Die einfache Verfügbarkeit von Wissen hat auch Auswirkungen auf das Selbstbild der Lehrkräfte, das durch die Digitalisierung stark herausgefordert wird. Die veränderte gesellschaftliche Organisation von Wissen führt einerseits zumindest potenziell zu einem Autoritätsverlust der Lehrkräfte und zu neuen Interaktionsmustern zwischen Lehrenden und Lernenden wie Coaching und dialogischem Lernen. Andererseits kann der Entscheid von Lehrkräften, digitale Medien im Unterricht einzusetzen oder nicht, weitreichende Konsequenzen haben. Denn es geht letztlich darum, ob man als eine moderne und zeitgemäße Lehrkraft wahrgenommen wird oder nicht. Mit gutem Grund reagieren Lehrkräfte daher oft sehr emotional auf Fragen der Digitalisierung: Denn diese Fragen berühren ihre berufliche Identität in tiefgreifender Weise. Daraus erklärt sich die sehr ambivalente Haltung vieler Lehrkräfte gegenüber dieser gesellschaftlichen Entwicklung.

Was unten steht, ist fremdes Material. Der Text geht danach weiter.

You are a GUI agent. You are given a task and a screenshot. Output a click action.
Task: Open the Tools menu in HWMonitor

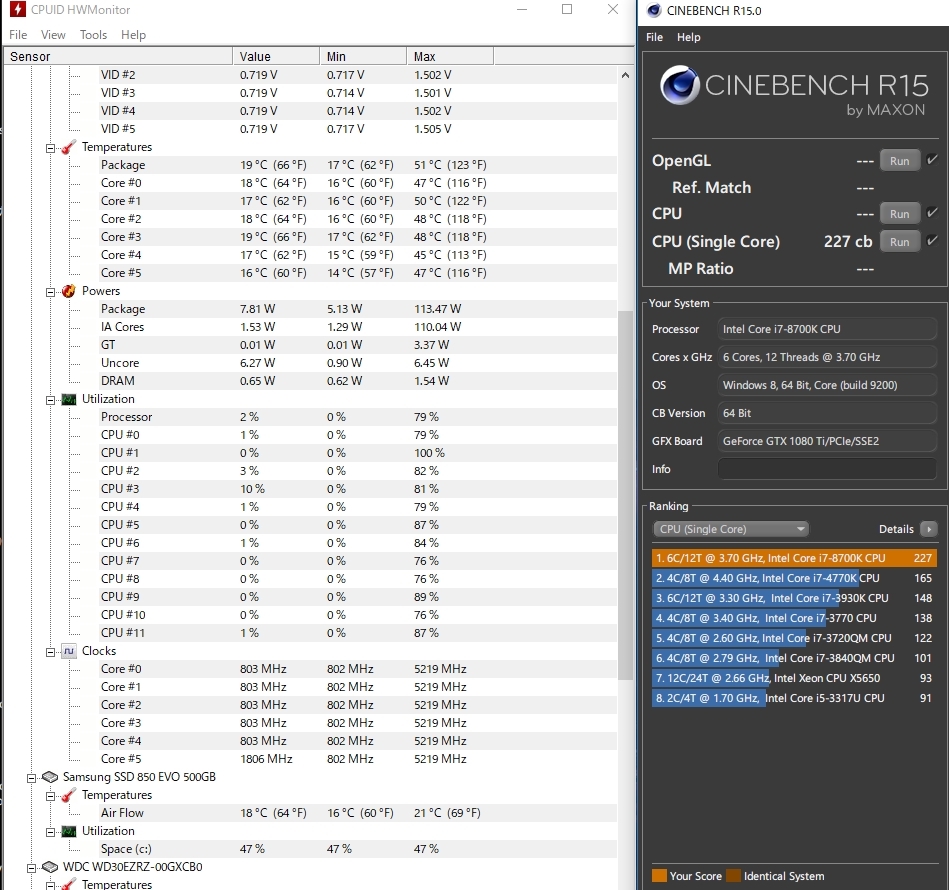pos(93,35)
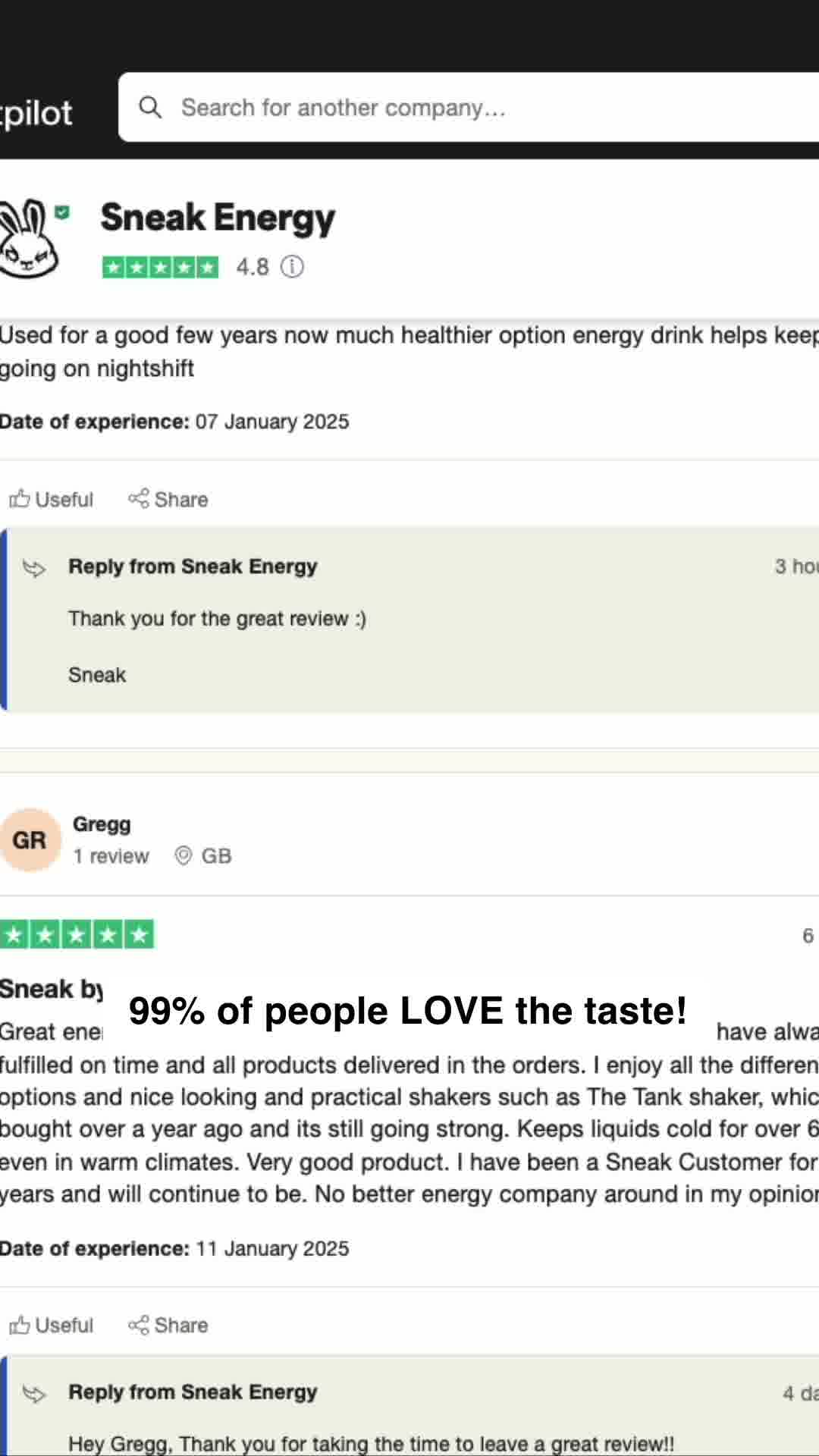The image size is (819, 1456).
Task: Click the Trustpilot logo text
Action: (x=36, y=114)
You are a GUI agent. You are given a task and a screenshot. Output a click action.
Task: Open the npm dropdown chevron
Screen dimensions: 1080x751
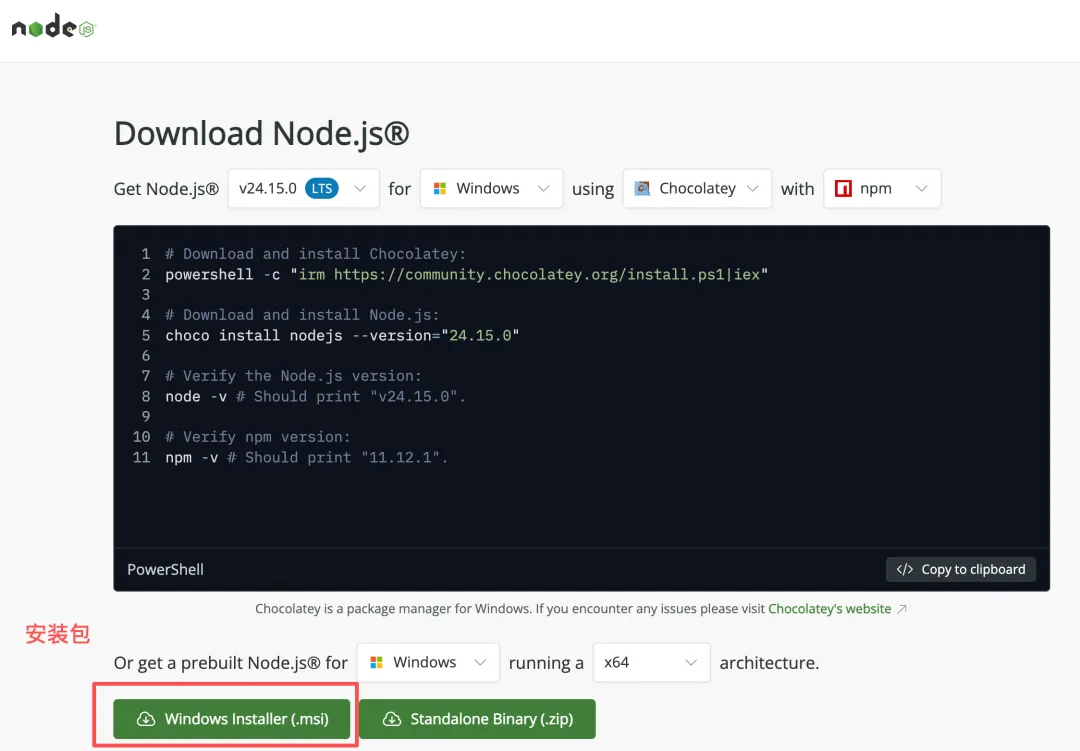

Schließlich mangelt es der Schule an einer fehlerfreundlichen Lehr- und Lernkultur und grundsätzlich an einer experimentellen Haltung neuen Entwicklungen gegenüber. Diese wären für den Einsatz von digitalen Medien aber zentral. Denn es ist naheliegend, dass der Einbau von digitalen Medien nicht reibungslos ablaufen wird, dass da und dort Probleme auftreten können; diese gilt es auszuhalten und Erfahrungen damit und Erkenntnisse daraus für die Entwicklung der weiteren Lehr- und Lernszenarien zu nutzen. Die Angst vor Kontrollverlust oder die Angst, sich angesichts eines ungewohnten Szenarios vor den Schüler*innen zu blamieren, müssen Lehrkräfte handhaben und aushalten können.